Wednesday, December 15, 2010

Commerce Clause For Alarm

Megan McArdle sees this week's ruling on the health insurance mandate as a victory for liberty, and has some questions about the Commerce Clause.

I have been reading a lot of well-meaning liberals who are befuddled by the notion that conservatives are going after the mandate, when that runs the risk of bringing on single payer.  Personally, I kind of doubt that, but this is completely beside the point.  On a reading of the commerce clause that allows the government to force you to buy insurance from a private company, what can't the government force you to do?

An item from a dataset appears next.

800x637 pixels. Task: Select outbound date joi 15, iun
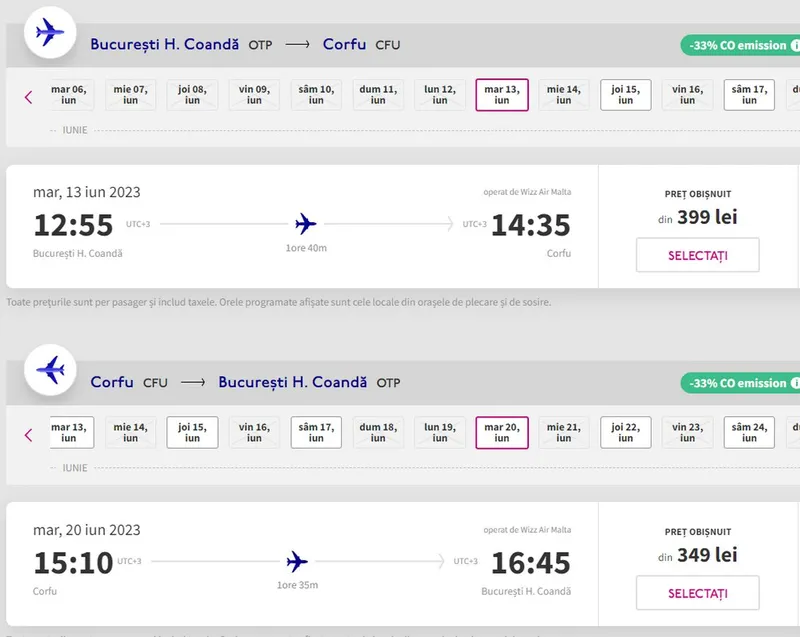click(626, 95)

This doesn't seem to be a question that interests progressives; they just aren't very excited about economic liberty beyond maybe the freedom to operate a food truck.  And so they seem genuinely bewildered by a reading of the commerce clause that narrows its scope, or an attempt to overturn the mandate even though this might lead us into a single payer system.  If you view this solely as tactical maneuvering, perhaps it really is preposterous.

And of course, for some conservatives, these operations are tactical, but for a lot, it's an actual horror at the ever-expanding assertion of government powers.  I'd like it if they'd get equally horrified about, say, the TSA and the drug laws, but there you are: neither side is as consistently supportive of liberty as I'd like.

While I agree with Megan that draconian TSA and drug law provisions are harsh, there are far worse things our government does now (up to and including assassination of US citizens without due process in the name of Warren Terrah).  A provision to buy health insurance is driving conservative-minded libertarians crazy, but the power to declare war, wiretap our citizens, turn our schools into joyless boxes where kids have no rights, causes nary a blip on the radar.

I'm supposed to believe that the Commerce Clause is the worst thing the government has ever done?  It's not even the worst thing the government has done this year.

Please, save your outrage for things that matter.  The government can already compel citizens to do anything it wants.  Equating the health insurance mandate with the far worse things done in our name is what's truly preposterous.